> _DATA EXCERPTS_:
□ □ □ □

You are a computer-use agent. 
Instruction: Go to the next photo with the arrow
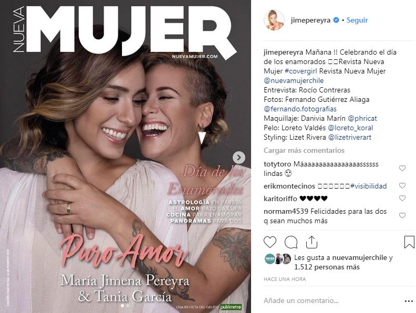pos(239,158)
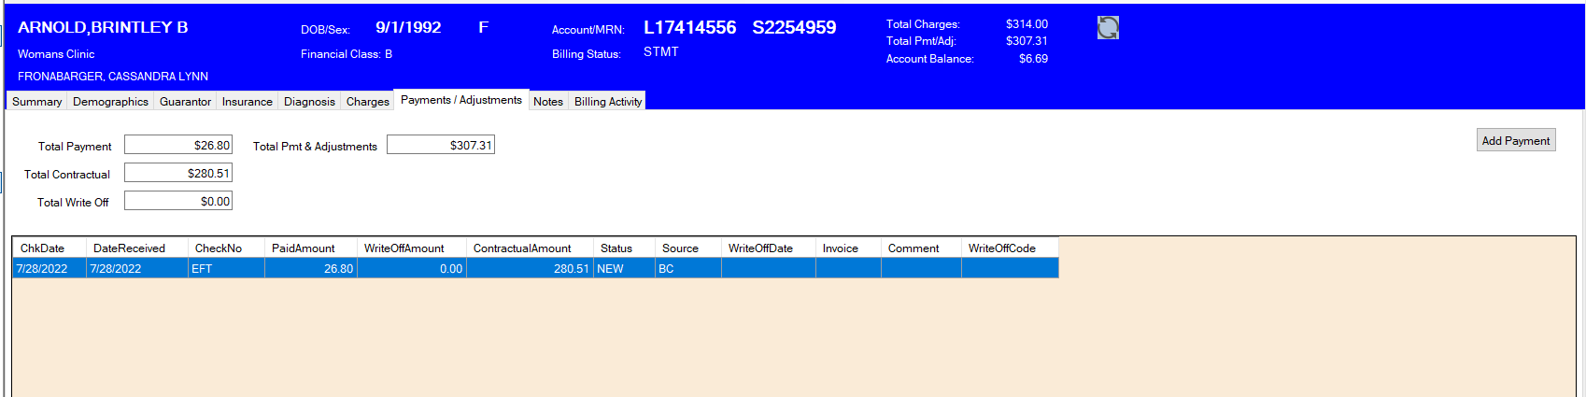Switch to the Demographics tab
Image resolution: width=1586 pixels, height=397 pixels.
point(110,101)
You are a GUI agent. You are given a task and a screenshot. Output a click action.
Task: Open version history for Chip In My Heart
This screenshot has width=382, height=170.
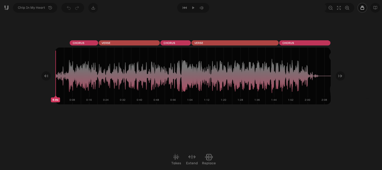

□ □ □ □

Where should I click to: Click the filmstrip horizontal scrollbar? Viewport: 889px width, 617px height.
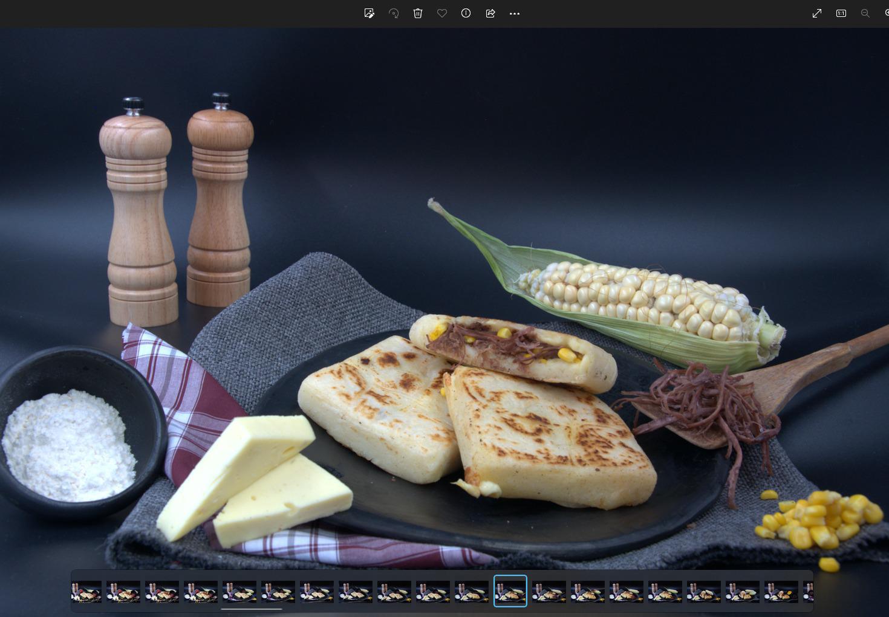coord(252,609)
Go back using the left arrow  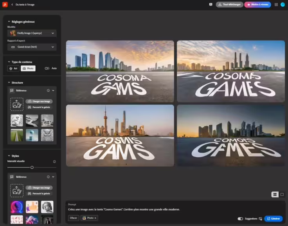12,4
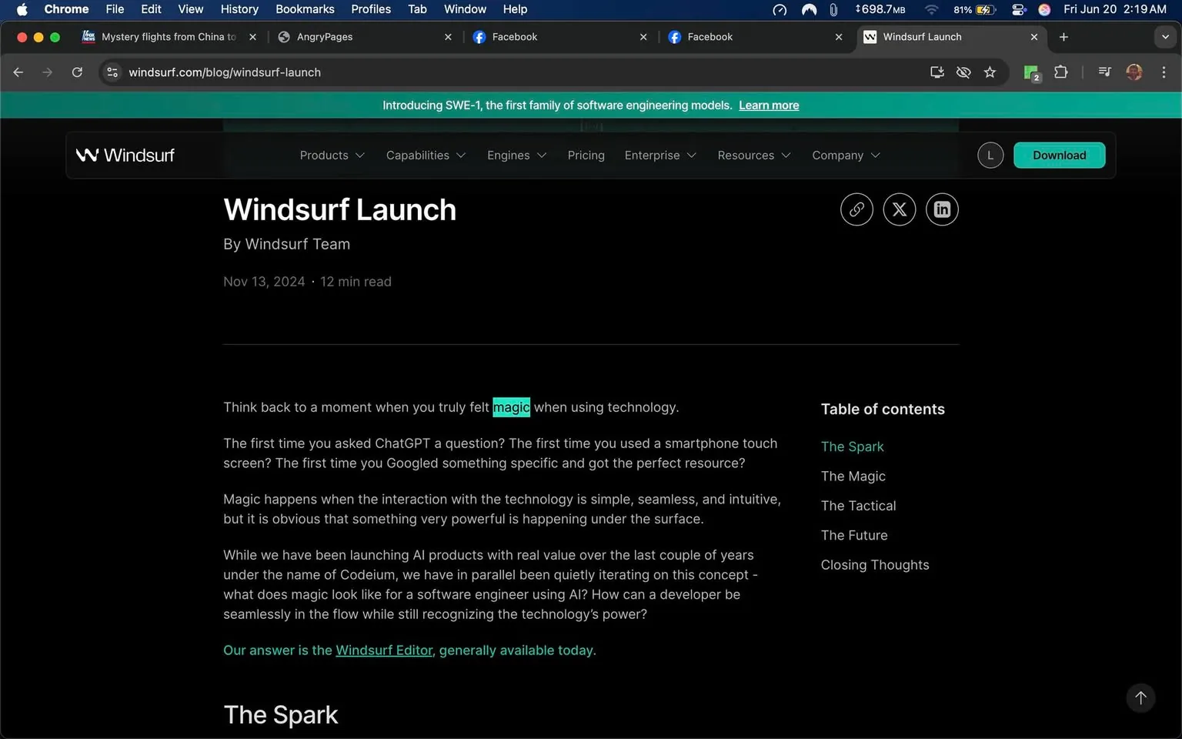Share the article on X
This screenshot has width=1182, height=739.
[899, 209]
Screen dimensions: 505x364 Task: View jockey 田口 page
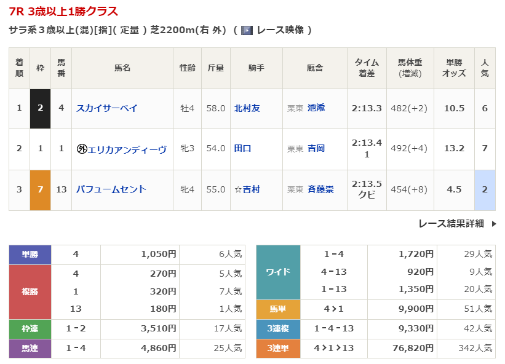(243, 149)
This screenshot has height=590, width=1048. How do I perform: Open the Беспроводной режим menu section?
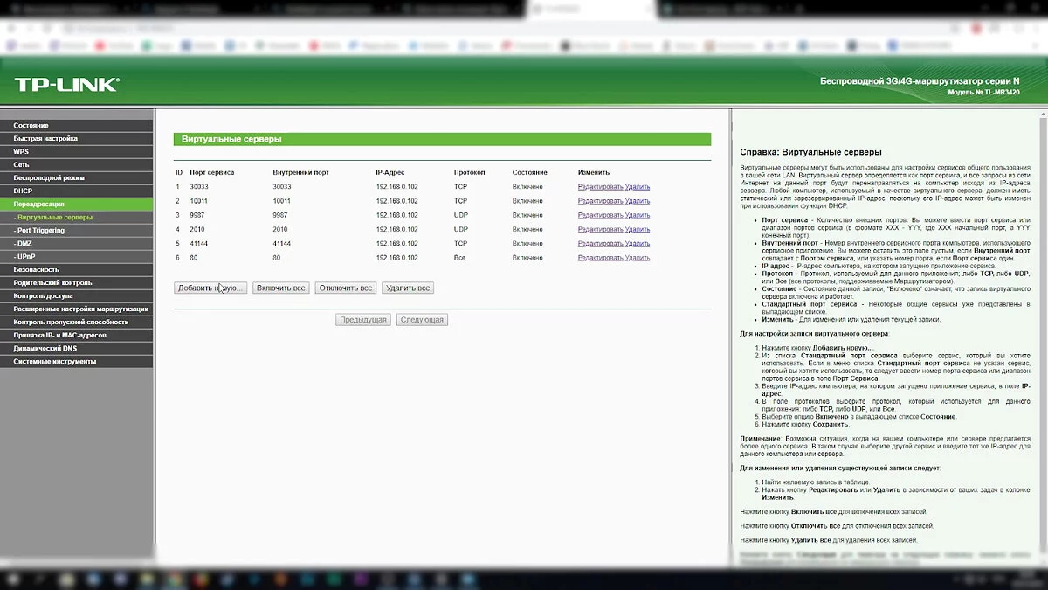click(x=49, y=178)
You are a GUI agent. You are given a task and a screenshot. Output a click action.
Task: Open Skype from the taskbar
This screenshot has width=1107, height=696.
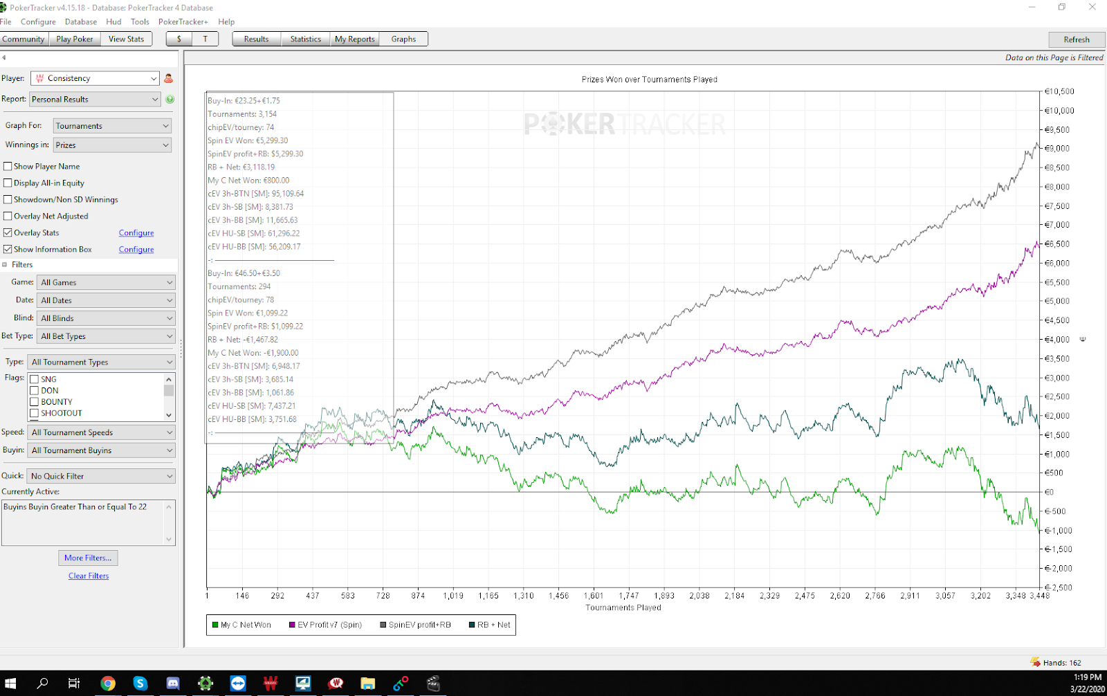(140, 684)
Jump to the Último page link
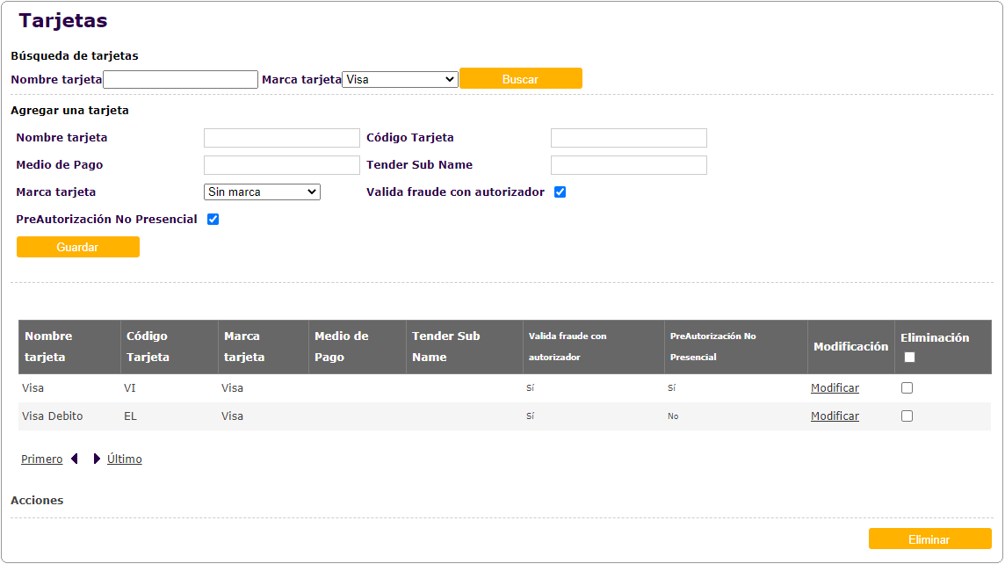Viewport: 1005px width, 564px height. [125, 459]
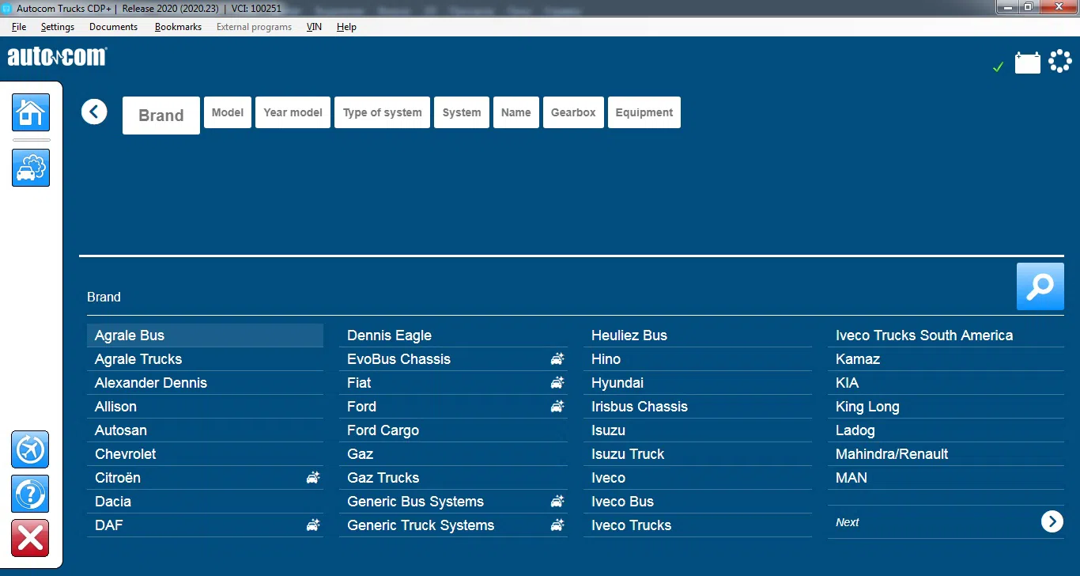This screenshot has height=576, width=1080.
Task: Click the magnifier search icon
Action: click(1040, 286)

□ □ □ □

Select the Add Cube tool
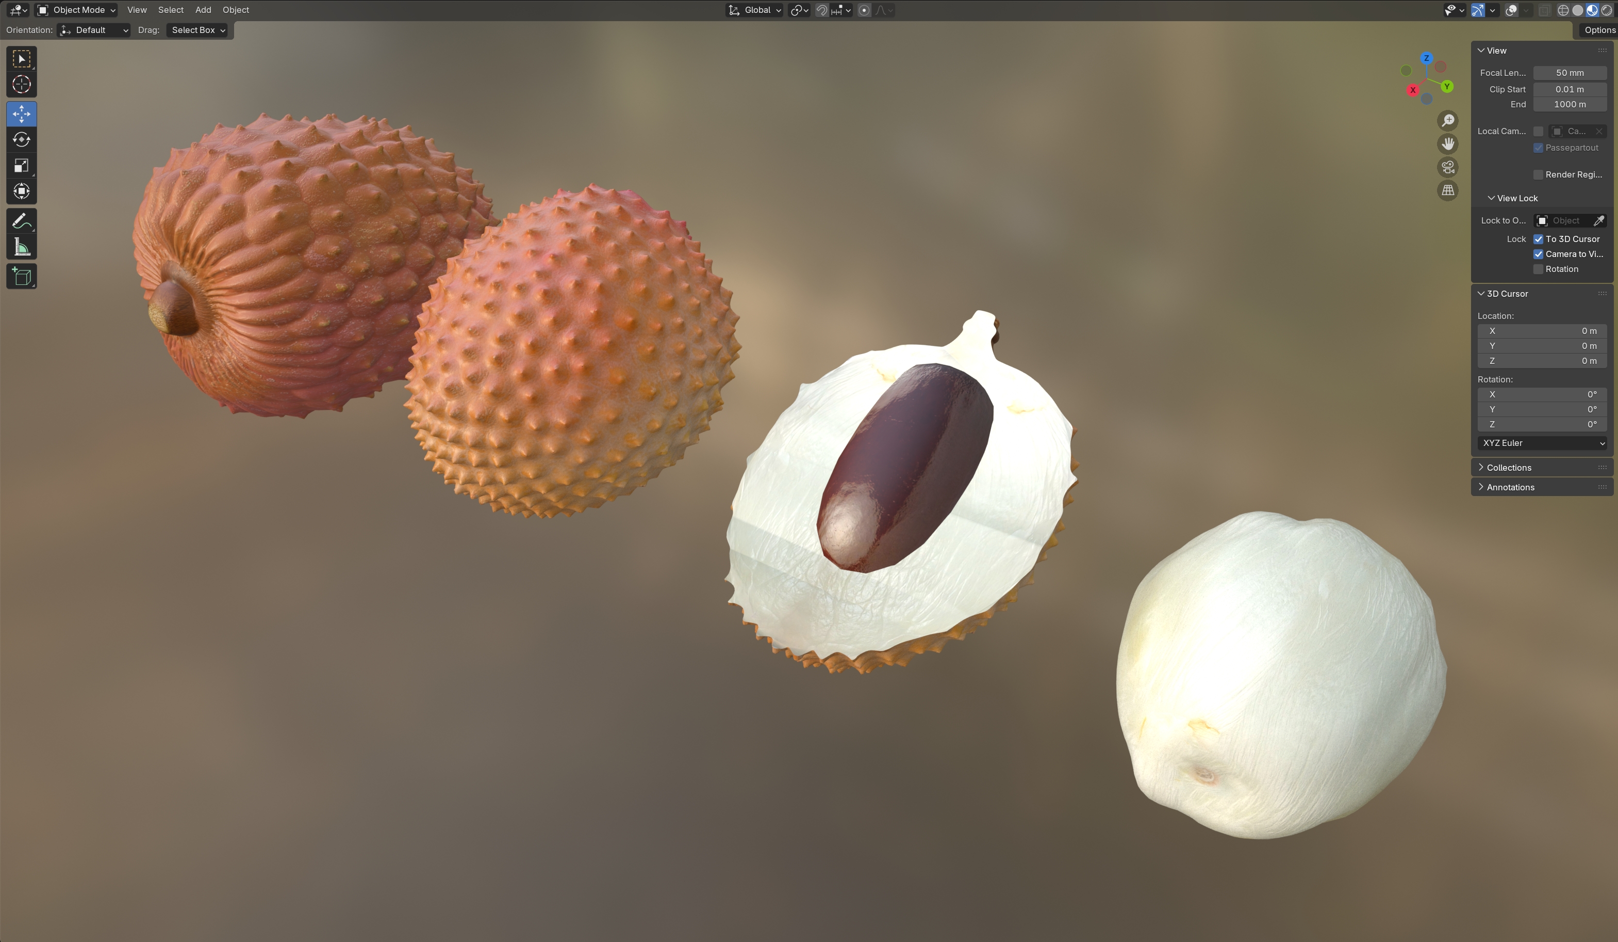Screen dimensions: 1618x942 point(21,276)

□ □ □ □

> _REQUIREMENTS_:
Convert the listing lines starting at the line containing "This screenshot has height=590, width=1048." and ending at the line containing "Action: click(1040, 286)" into a JSON list of strings, one string per line, skipping blank lines. Leave out the pictures.

> _FINISHED TASK_:
[
  "This screenshot has height=590, width=1048. How do I perform: Open the Беспроводной режим menu section?",
  "click(x=49, y=178)",
  "You are a GUI agent. You are given a task and a screenshot. Output a click action.",
  "Task: Open Skype from the taskbar",
  "This screenshot has width=1107, height=696.",
  "(140, 684)",
  "Jump to the Último page link",
  "Viewport: 1005px width, 564px height. [125, 459]",
  "This screenshot has height=576, width=1080.",
  "Task: Click the magnifier search icon",
  "Action: click(1040, 286)"
]